Search code examples
web-scrapingscrapyhttp-status-codesscrapy-settings

How to mark scrape failed because of 503 as error in Scrapy?


So I got status 503 when I crawl. It's retried, but then it gets ignored. I want it to be marked as an error, not ignored. How to do that?

I prefer to set it in settings.py so it would apply to all of my spiders. handle_httpstatus_list seems will only affect one spider.


Solution

  • In the end, I overwrite the retry middleware just for a small change. I set so every time the scraper gave up retrying on something, doesn't matter what is the status code, it will be marked as an error.

    It seems Scrapy somehow doesn't associate giving up retrying as an error. That's weird for me.
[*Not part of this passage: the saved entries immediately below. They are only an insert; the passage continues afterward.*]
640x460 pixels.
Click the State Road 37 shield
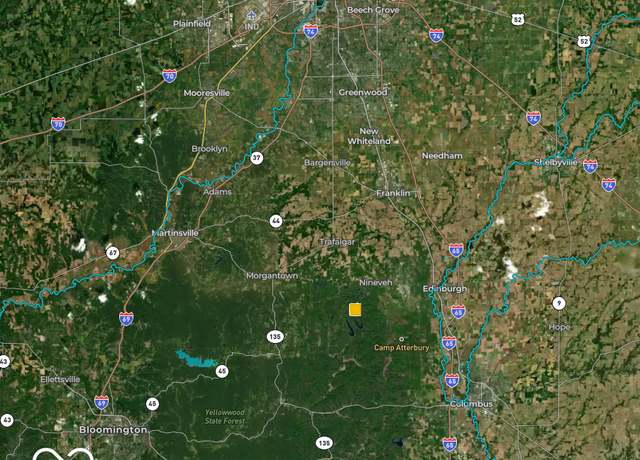click(256, 158)
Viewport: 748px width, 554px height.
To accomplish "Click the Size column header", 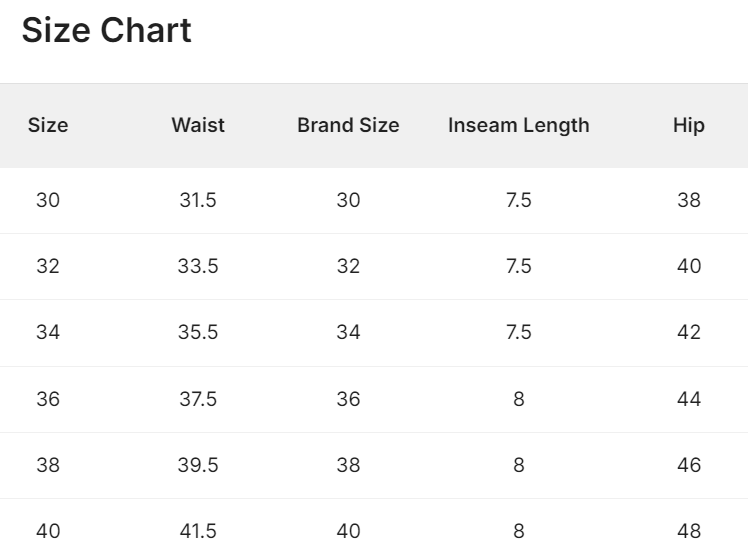I will tap(48, 126).
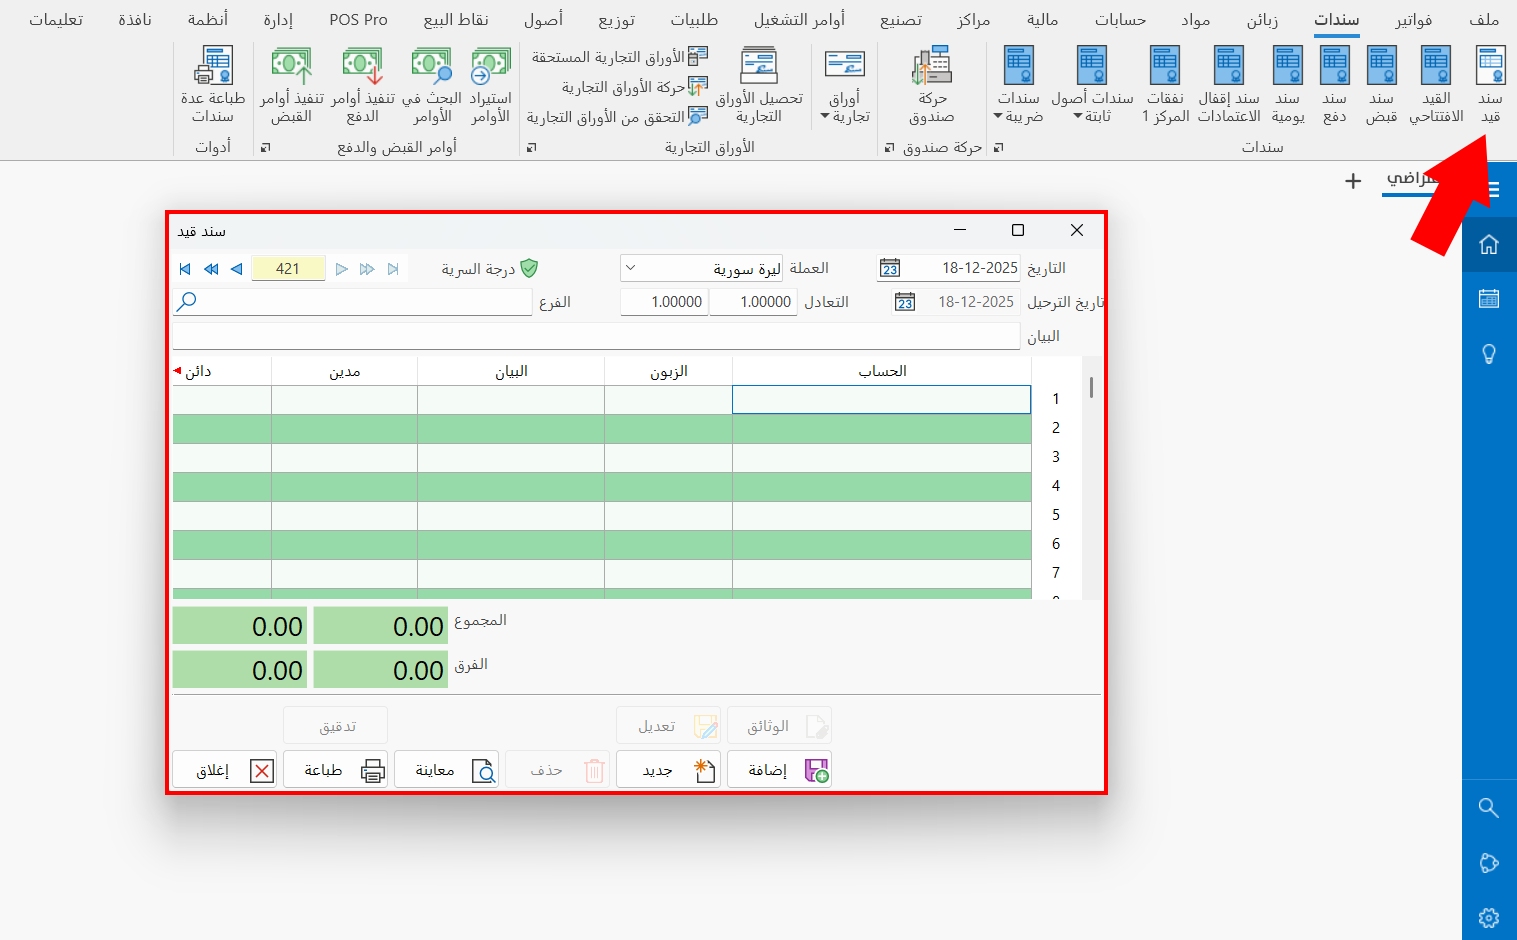This screenshot has height=940, width=1517.
Task: Click inside the البيان description field
Action: pyautogui.click(x=595, y=336)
    This is the middleware if anyone wants to use it. Don't forget to activate it on the settings.py

    from scrapy.downloadermiddlewares.retry import *
    
    class Retry500Middleware(RetryMiddleware):
    
        def _retry(self, request, reason, spider):
            retries = request.meta.get('retry_times', 0) + 1
    
            if retries <= self.max_retry_times:
                logger.debug("Retrying %(request)s (failed %(retries)d times): %(reason)s",
                             {'request': request, 'retries': retries, 'reason': reason},
                             extra={'spider': spider})
                retryreq = request.copy()
                retryreq.meta['retry_times'] = retries
                retryreq.dont_filter = True
                retryreq.priority = request.priority + self.priority_adjust
                return retryreq
            else:
                # This is the point where I update it. It used to be `logger.debug` instead of `logger.error`
                logger.error("Gave up retrying %(request)s (failed %(retries)d times): %(reason)s",
                             {'request': request, 'retries': retries, 'reason': reason},
                             extra={'spider': spider})